#### Action item
The task here is to set down every line of the listing exactly.

*** Data to examine Section Begins ***

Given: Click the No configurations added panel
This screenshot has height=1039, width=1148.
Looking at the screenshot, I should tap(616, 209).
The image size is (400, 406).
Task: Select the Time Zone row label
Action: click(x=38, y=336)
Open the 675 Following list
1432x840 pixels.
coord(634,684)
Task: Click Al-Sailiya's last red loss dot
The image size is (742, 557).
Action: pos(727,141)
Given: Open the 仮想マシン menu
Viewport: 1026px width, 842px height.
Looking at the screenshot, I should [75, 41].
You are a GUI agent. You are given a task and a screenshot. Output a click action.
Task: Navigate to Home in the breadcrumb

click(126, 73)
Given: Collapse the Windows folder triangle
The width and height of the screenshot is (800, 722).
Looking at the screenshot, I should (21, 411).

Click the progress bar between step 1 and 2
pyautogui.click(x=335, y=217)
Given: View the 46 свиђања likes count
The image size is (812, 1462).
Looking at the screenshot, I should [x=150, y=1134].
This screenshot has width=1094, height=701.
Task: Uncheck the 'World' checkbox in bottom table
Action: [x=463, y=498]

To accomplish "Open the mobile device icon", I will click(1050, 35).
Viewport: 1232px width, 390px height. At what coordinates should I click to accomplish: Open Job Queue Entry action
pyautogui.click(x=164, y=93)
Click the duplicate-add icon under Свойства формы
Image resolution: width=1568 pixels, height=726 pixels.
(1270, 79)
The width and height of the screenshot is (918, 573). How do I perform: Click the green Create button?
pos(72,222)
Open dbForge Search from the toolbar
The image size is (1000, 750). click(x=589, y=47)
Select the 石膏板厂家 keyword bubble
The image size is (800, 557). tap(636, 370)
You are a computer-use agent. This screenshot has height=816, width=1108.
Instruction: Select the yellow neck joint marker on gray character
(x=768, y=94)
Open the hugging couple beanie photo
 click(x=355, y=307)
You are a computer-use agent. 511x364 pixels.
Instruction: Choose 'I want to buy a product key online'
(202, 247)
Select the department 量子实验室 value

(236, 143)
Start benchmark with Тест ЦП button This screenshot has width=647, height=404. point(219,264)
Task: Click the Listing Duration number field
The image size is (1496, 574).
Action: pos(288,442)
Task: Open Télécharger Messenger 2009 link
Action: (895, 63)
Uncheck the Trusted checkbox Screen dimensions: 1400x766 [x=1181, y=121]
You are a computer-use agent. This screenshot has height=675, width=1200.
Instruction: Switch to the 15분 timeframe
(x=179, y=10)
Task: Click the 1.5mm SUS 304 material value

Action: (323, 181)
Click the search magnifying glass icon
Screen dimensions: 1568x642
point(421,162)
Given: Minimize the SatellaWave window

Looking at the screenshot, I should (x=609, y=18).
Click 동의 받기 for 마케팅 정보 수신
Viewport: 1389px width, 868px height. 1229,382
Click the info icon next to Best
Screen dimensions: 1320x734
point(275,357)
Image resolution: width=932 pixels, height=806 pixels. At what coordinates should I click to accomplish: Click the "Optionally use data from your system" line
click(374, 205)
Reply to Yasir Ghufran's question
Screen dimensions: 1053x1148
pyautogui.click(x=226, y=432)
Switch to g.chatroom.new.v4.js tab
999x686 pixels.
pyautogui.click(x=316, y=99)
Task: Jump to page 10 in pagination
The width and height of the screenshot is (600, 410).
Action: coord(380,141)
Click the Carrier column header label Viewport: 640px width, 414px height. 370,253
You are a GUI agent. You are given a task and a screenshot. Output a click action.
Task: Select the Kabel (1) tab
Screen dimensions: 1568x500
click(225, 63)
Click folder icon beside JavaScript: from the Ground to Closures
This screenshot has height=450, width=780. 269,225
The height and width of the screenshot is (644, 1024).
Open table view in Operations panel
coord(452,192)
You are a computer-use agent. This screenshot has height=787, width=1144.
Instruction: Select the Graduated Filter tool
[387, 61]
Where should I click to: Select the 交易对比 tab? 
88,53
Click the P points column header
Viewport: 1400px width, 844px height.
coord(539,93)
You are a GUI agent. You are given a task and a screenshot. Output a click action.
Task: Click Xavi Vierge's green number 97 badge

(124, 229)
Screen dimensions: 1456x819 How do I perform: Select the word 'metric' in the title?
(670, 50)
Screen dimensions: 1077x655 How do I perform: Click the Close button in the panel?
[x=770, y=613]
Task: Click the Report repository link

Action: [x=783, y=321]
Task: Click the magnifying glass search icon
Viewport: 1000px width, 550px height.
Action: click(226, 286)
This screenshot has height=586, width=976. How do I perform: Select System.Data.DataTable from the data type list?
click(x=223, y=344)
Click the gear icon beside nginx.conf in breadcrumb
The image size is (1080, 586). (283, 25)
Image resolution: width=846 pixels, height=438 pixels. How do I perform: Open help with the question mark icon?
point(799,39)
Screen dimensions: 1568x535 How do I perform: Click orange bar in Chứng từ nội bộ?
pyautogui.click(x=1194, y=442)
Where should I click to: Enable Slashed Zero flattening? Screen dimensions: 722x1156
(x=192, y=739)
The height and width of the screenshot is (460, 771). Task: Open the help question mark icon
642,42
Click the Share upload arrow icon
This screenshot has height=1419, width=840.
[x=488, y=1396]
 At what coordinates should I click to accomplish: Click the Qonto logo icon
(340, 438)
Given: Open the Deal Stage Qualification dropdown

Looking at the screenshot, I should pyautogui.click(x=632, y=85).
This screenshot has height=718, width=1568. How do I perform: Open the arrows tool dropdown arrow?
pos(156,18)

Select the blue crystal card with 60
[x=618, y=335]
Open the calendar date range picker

*** Data to examine Section Ends ***

#### Response for this exercise
Given: Click the No configurations added panel
This screenshot has height=1039, width=1148.
Looking at the screenshot, I should tap(616, 209).
The image size is (400, 406).
Task: Select the Time Zone row label
Action: click(x=38, y=336)
Open the 675 Following list
1432x840 pixels.
coord(634,684)
Task: Click Al-Sailiya's last red loss dot
The image size is (742, 557).
Action: pos(727,141)
Given: Open the 仮想マシン menu
Viewport: 1026px width, 842px height.
Looking at the screenshot, I should [75, 41].
You are a GUI agent. You are given a task and a screenshot. Output a click action.
Task: Navigate to Home in the breadcrumb

click(126, 73)
Given: Collapse the Windows folder triangle
The width and height of the screenshot is (800, 722).
Looking at the screenshot, I should (21, 411).

Click the progress bar between step 1 and 2
pyautogui.click(x=335, y=217)
Given: View the 46 свиђања likes count
The image size is (812, 1462).
Looking at the screenshot, I should [x=150, y=1134].
This screenshot has width=1094, height=701.
Task: Uncheck the 'World' checkbox in bottom table
Action: [x=463, y=498]

To accomplish "Open the mobile device icon", I will click(1050, 35).
Viewport: 1232px width, 390px height. At what coordinates should I click to accomplish: Open Job Queue Entry action
pyautogui.click(x=164, y=93)
Click the duplicate-add icon under Свойства формы
Image resolution: width=1568 pixels, height=726 pixels.
(1270, 79)
The width and height of the screenshot is (918, 573). How do I perform: Click the green Create button?
pos(72,222)
Open dbForge Search from the toolbar
The image size is (1000, 750). click(x=589, y=47)
Select the 石膏板厂家 keyword bubble
The image size is (800, 557). tap(636, 370)
You are a computer-use agent. This screenshot has height=816, width=1108.
Instruction: Select the yellow neck joint marker on gray character
(x=768, y=94)
Open the hugging couple beanie photo
 click(x=355, y=307)
You are a computer-use agent. 511x364 pixels.
Instruction: Choose 'I want to buy a product key online'
(202, 247)
Select the department 量子实验室 value

(236, 143)
Start benchmark with Тест ЦП button This screenshot has width=647, height=404. point(219,264)
Task: Click the Listing Duration number field
The image size is (1496, 574).
Action: pos(288,442)
Task: Open Télécharger Messenger 2009 link
Action: (895, 63)
Uncheck the Trusted checkbox Screen dimensions: 1400x766 [x=1181, y=121]
You are a computer-use agent. This screenshot has height=675, width=1200.
Instruction: Switch to the 15분 timeframe
(x=179, y=10)
Task: Click the 1.5mm SUS 304 material value

Action: (323, 181)
Click the search magnifying glass icon
Screen dimensions: 1568x642
point(421,162)
Given: Minimize the SatellaWave window

Looking at the screenshot, I should (x=609, y=18).
Click 동의 받기 for 마케팅 정보 수신
Viewport: 1389px width, 868px height. 1229,382
Click the info icon next to Best
Screen dimensions: 1320x734
point(275,357)
Image resolution: width=932 pixels, height=806 pixels. At what coordinates should I click to accomplish: Click the "Optionally use data from your system" line
click(374, 205)
Reply to Yasir Ghufran's question
Screen dimensions: 1053x1148
pyautogui.click(x=226, y=432)
Switch to g.chatroom.new.v4.js tab
999x686 pixels.
pyautogui.click(x=316, y=99)
Task: Jump to page 10 in pagination
The width and height of the screenshot is (600, 410).
Action: coord(380,141)
Click the Carrier column header label Viewport: 640px width, 414px height. 370,253
You are a GUI agent. You are given a task and a screenshot. Output a click action.
Task: Select the Kabel (1) tab
Screen dimensions: 1568x500
click(225, 63)
Click folder icon beside JavaScript: from the Ground to Closures
This screenshot has height=450, width=780. 269,225
The height and width of the screenshot is (644, 1024).
Open table view in Operations panel
coord(452,192)
You are a computer-use agent. This screenshot has height=787, width=1144.
Instruction: Select the Graduated Filter tool
[387, 61]
Where should I click to: Select the 交易对比 tab? 
88,53
Click the P points column header
Viewport: 1400px width, 844px height.
coord(539,93)
You are a GUI agent. You are given a task and a screenshot. Output a click action.
Task: Click Xavi Vierge's green number 97 badge

(124, 229)
Screen dimensions: 1456x819 How do I perform: Select the word 'metric' in the title?
(670, 50)
Screen dimensions: 1077x655 How do I perform: Click the Close button in the panel?
[x=770, y=613]
Task: Click the Report repository link

Action: [x=783, y=321]
Task: Click the magnifying glass search icon
Viewport: 1000px width, 550px height.
Action: click(226, 286)
This screenshot has height=586, width=976. How do I perform: Select System.Data.DataTable from the data type list?
click(x=223, y=344)
Click the gear icon beside nginx.conf in breadcrumb
The image size is (1080, 586). (283, 25)
Image resolution: width=846 pixels, height=438 pixels. How do I perform: Open help with the question mark icon?
point(799,39)
Screen dimensions: 1568x535 How do I perform: Click orange bar in Chứng từ nội bộ?
pyautogui.click(x=1194, y=442)
Where should I click to: Enable Slashed Zero flattening? Screen dimensions: 722x1156
(x=192, y=739)
The height and width of the screenshot is (460, 771). Task: Open the help question mark icon
642,42
Click the Share upload arrow icon
This screenshot has height=1419, width=840.
[x=488, y=1396]
 At what coordinates should I click to accomplish: Click the Qonto logo icon
(340, 438)
Given: Open the Deal Stage Qualification dropdown

Looking at the screenshot, I should pyautogui.click(x=632, y=85).
This screenshot has height=718, width=1568. How do I perform: Open the arrows tool dropdown arrow?
pos(156,18)

Select the blue crystal card with 60
[x=618, y=335]
Open the calendar date range picker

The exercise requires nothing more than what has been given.